There’s talk that the larger publishers will set up their own networks, their own DSPs, private ones. Again, I understand the thought (when they’re giving their inventory to network x who sells it at a 1-200% margin through a loose ‘blind’ buy) but this will ultimately have to erode the areas they’re making a strong CPM.

At $3 cpms no one is making any money. They are losing it.

Maybe instead of focusing on this race to the bottom (which somehow hides behind technology that does no favours to the content creators/site owners) we should be focusing on ways to generate more value.

If DSPs and networks are the future of online advertising, it’s a pretty dark future for everyone involved. I don’t buy the argument that it makes things more efficient. Sites shouldn’t just sell pixels, they should sell context and insight. These things don’t come with a network/automated play.

Here’s the thing – in the media world only the digital side is choosing this ridiculous race to the bottom. Outdoor, radio, TV, print, magazines would never consider this approach. 99% of them don’t let anyone sell their assets besides their own teams.

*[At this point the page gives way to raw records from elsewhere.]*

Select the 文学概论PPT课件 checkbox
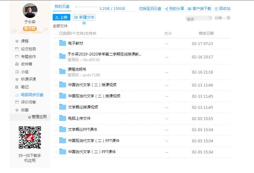This screenshot has width=254, height=173. tap(56, 130)
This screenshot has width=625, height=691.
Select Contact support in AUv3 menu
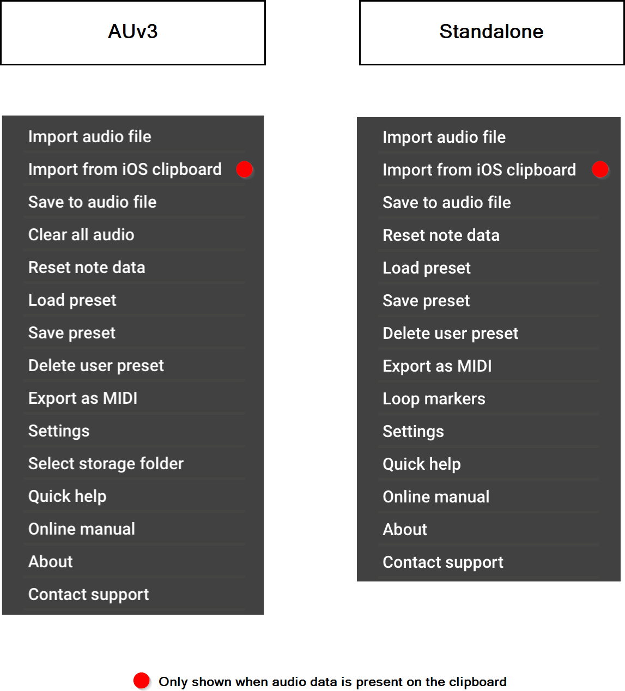pyautogui.click(x=88, y=595)
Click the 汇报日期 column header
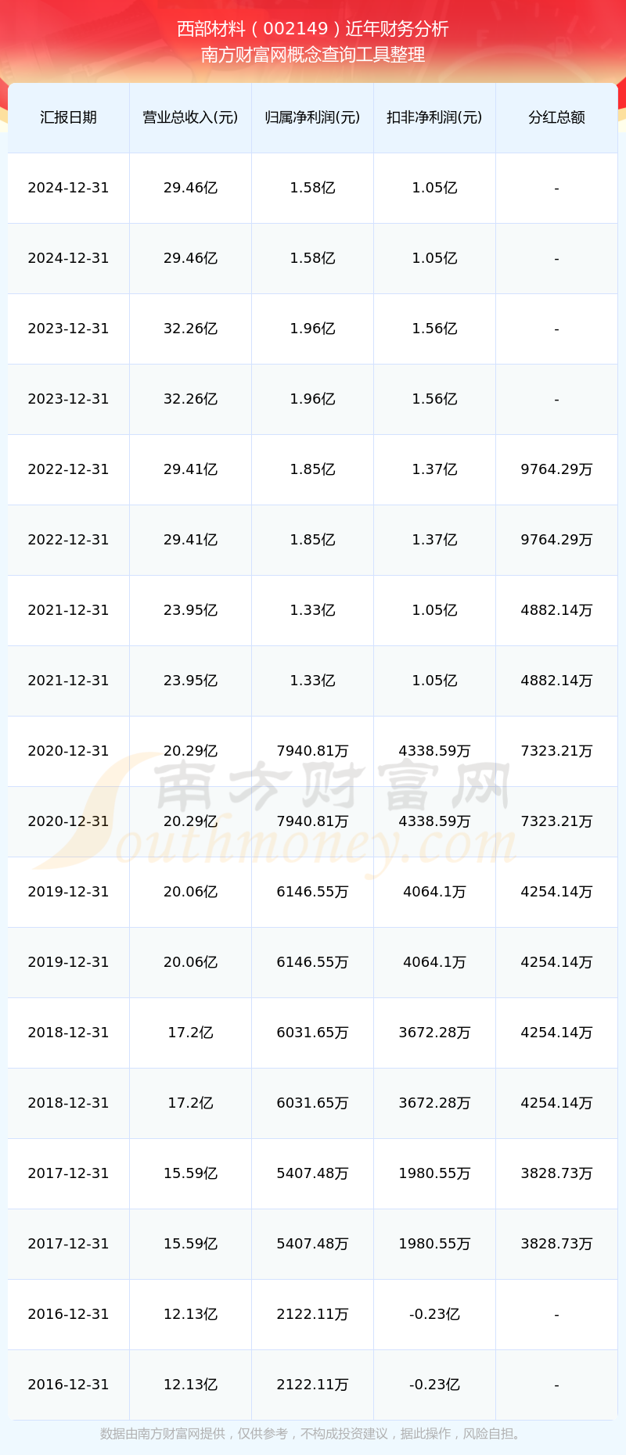 (x=68, y=117)
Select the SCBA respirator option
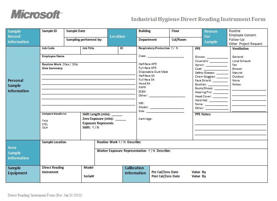The image size is (277, 201). pos(142,92)
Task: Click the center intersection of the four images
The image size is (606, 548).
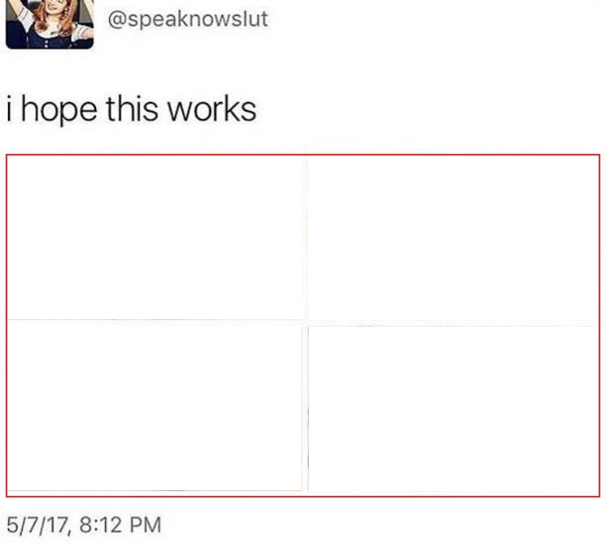Action: click(305, 322)
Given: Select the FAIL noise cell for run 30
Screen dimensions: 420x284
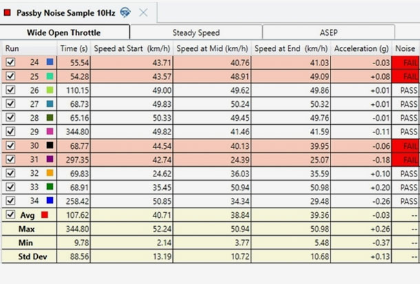Looking at the screenshot, I should [405, 145].
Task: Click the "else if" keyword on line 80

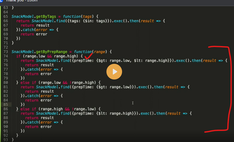Action: tap(28, 82)
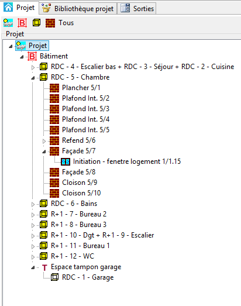Click the brick wall filter icon in toolbar

(x=50, y=23)
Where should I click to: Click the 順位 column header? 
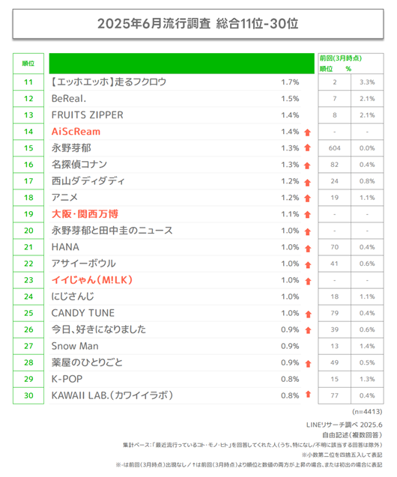[28, 64]
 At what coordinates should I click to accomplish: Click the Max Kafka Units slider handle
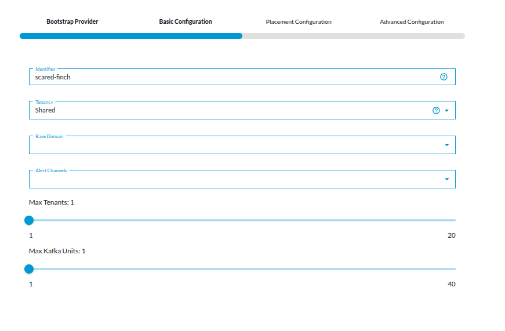[x=29, y=269]
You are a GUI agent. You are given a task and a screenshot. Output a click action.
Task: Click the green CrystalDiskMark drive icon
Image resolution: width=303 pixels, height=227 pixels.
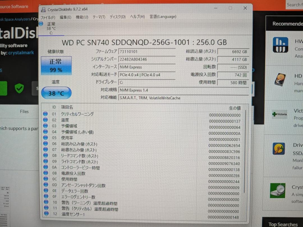[x=277, y=191]

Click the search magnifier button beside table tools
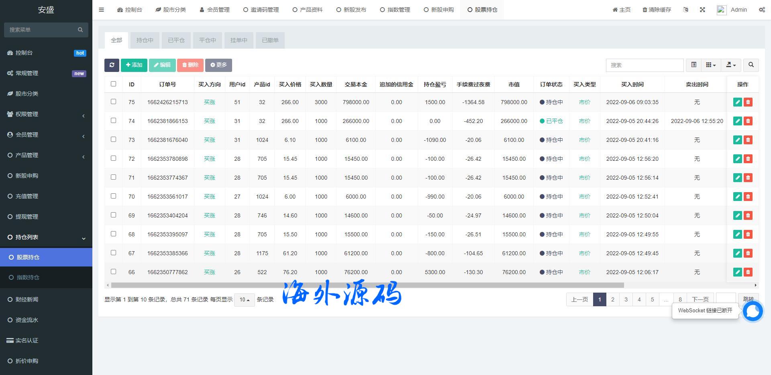tap(751, 65)
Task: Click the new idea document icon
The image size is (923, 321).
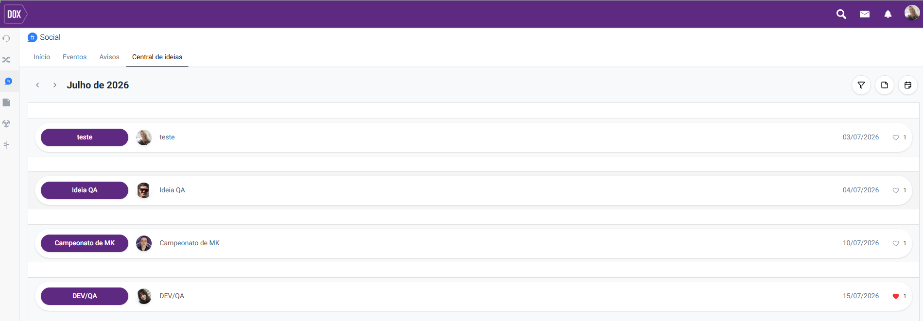Action: tap(884, 85)
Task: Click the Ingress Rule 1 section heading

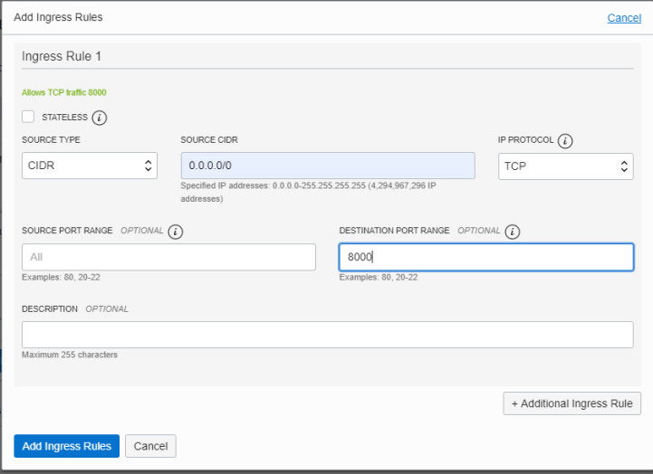Action: [x=62, y=56]
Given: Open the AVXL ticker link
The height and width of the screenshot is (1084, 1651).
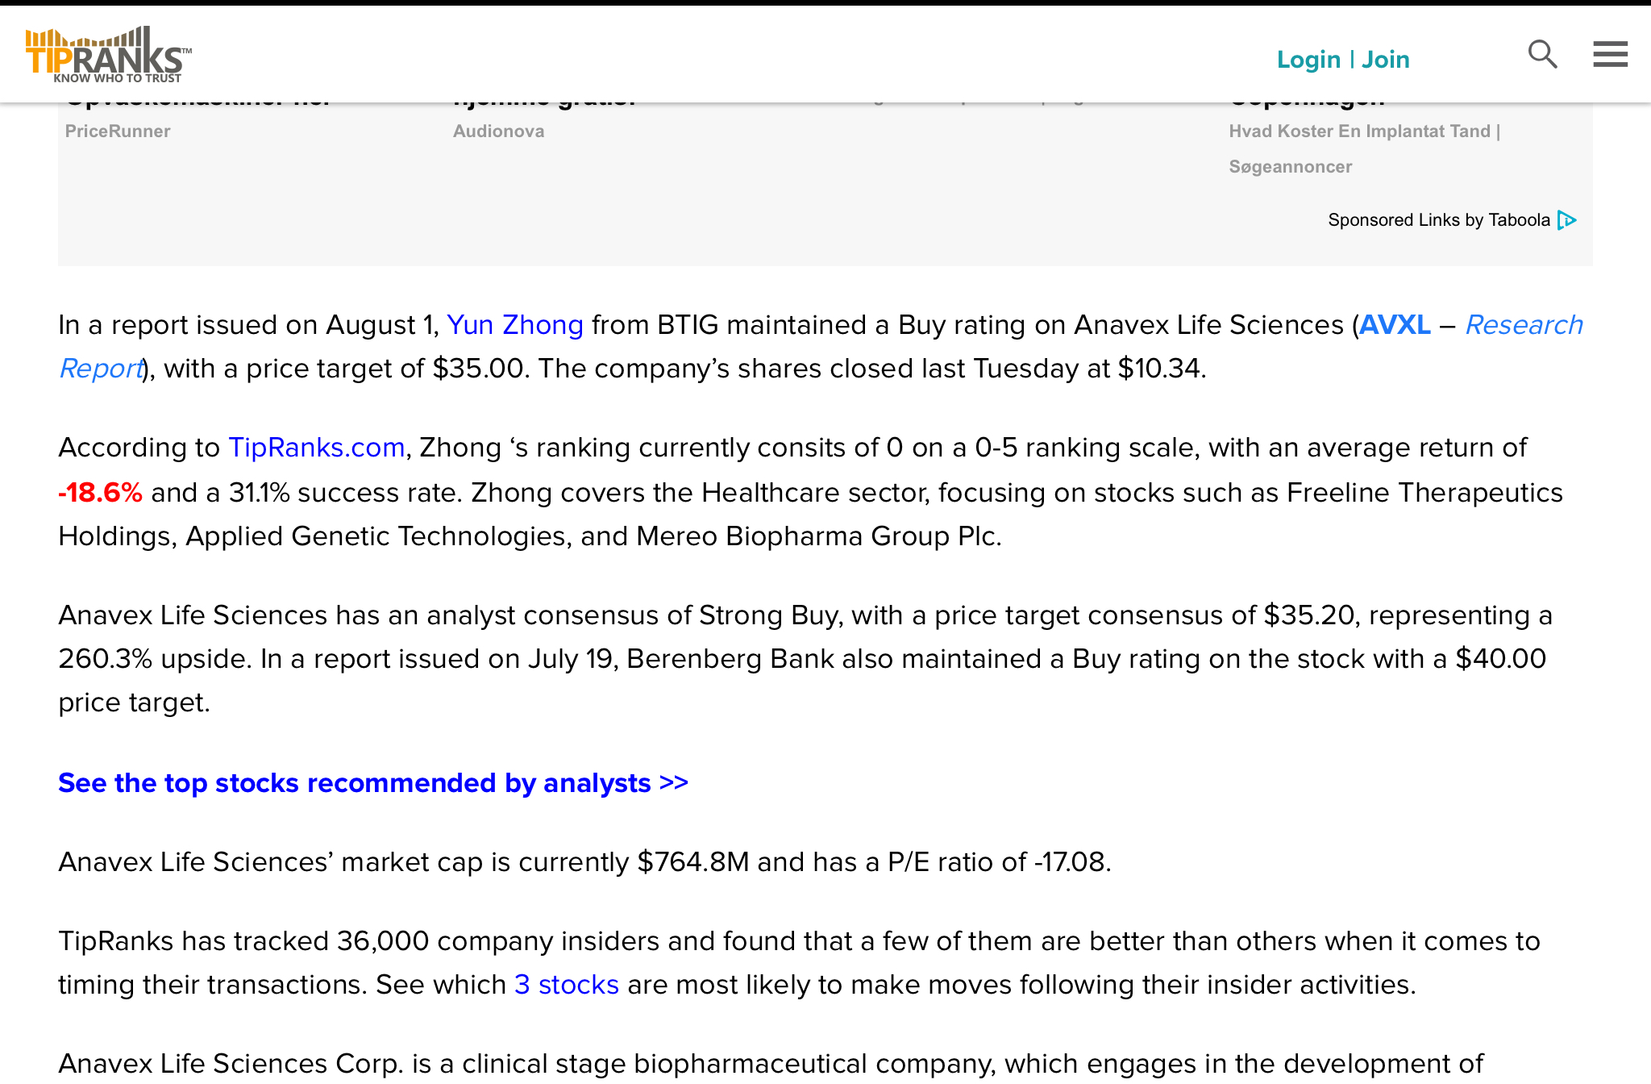Looking at the screenshot, I should point(1395,324).
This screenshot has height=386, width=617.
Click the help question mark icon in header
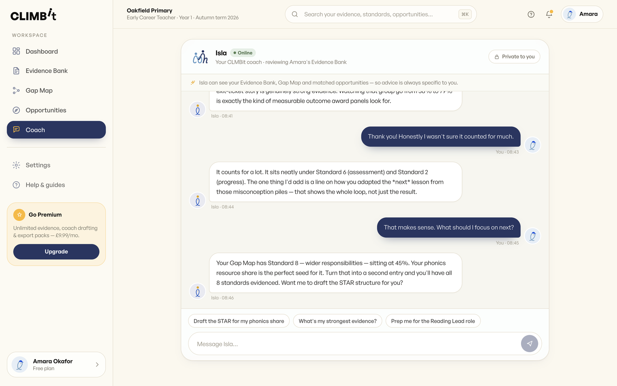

Selling on price seems to be a last resort when you can’t demonstrate value elsewhere. Is digital media becoming so devoid of value that many just throw it out there into these mass exchanges and hope for a few cents after everyone takes their share? How sustainable is this?



6 responses to “Ad exchanges – What am I missing?

  1. I couldn’t have put it better myself Ben.

    The traditional media seem to be better at controlling the supply side of the equation whether by legislation (TV) or time limitations (STV, radio), or space/cost limitations (newspapers, magazines, OOH). When demand exceeds supply then the price will hold up. Online historically seems to have been pre-occupied with selling the largest number of ‘impressions’ which appears to have translated to supply exceeding demand and the downward spiral in cost.

  2. The thing most publishers don’t realise they’re selling is the information about what people are reading. There’s value in being able to know and aggregate that — and they’re giving it away for really pissy CPMs.

    I think your point about outdoor, radio, TV and print never selling through intermediaries (well, they do: what’s an ad agency if not an intermediary?) but the point would be they’d rather leave the space blank, run a house ad or run a charity ad than sell at ridiculously low prices. Otherwise you’re devaluing your space.

  3. talkingdigital

    It’s amazing how many publishers that take networks and embed Facebook modules etc don’t realise they are giving away reasonably valuable audience information away that can be used to compete against them.

    If network X can offer me a million men who use business sites for $2 by retargeting them on junk sites, why would someone pay $60 to get them via CPM. They wouldn’t – but the publisher themselves has set this up by allowing the networks unhinged access to their audience.

    For TV there’s only one place you can buy people who are watching the AFL. That’s by sponsoring the AFL broadcast. You can’t retarget them on shitty 4am infomercial slots. TV would never be so short sighted.

  4. Nice post.

    Tthe only contrary view to the reasoning in this is that online is different to the other mediums in that there’s no real incremental cost to extra inventory.

    Some sites do literally millions of page impressions a day. There are countless online businesses which make money pretty much exclusively off remnant. Think of sites like free dating sites, weather, or even networks like the Cheezburger network (only does remnant). For these types of businesses, an extra few cents across billions of impressions makes a difference.

    But in general, I agree with the bottom-down race being suicidal.

  5. Good point Zac that the incremental inventory is at extremely low cost (which is why it’s being done). But the point is that the low pricing associated with this incremental inventory is tending to drive down the overall average price that can be charged. This means decreasing CPMs and potentially LESS nett revenue for the next campaign and the one after that etc. That is, the cost side of the equation (i.e. bugger all) is tending to drive the revenue side of the equation (i.e. CPMs close to bugger all).

    Do I dare mention re-targeting via ad-networks and leveraging their lower CPMs than the publisher CPMs as another side issue?

  6. As a publisher, if we had ever accepted performance, or allowed our inventory to be sold by a third party, we would not be in business today. I also believe, that had the majority of the industry adopted the same philosophy, then our business and every other display business would be significantly better off for it.

    Sure, some functional sites like weather and dating suit the model. But not sites whose success relies on it’s influence and audience. If you’re telling everyone you’re a fine wine but they know you’re selling clean skins out the back door for 3% of the price, it’s obvious what the outcome will be.

    Networks, exchanges etc are a by-product of an era where over ambitious financial expectations where placed on the new digital frontier. When they were not met, the bean counters turned to the quick fix, cash in the door solutions with no thought to the future.

    Once the tap is turned on, it’s difficult/impossible to turn off, as very few have the long term vision, leadership or the balls to shoulder the short term revenue hit. It’s all about immediacy.

    But now you face a situation where many of these businesses are maturing but they are still losing money, have eroded their rate position and allowed their audience to be re-targeted elsewhere on the cheap. Hard to come back from that.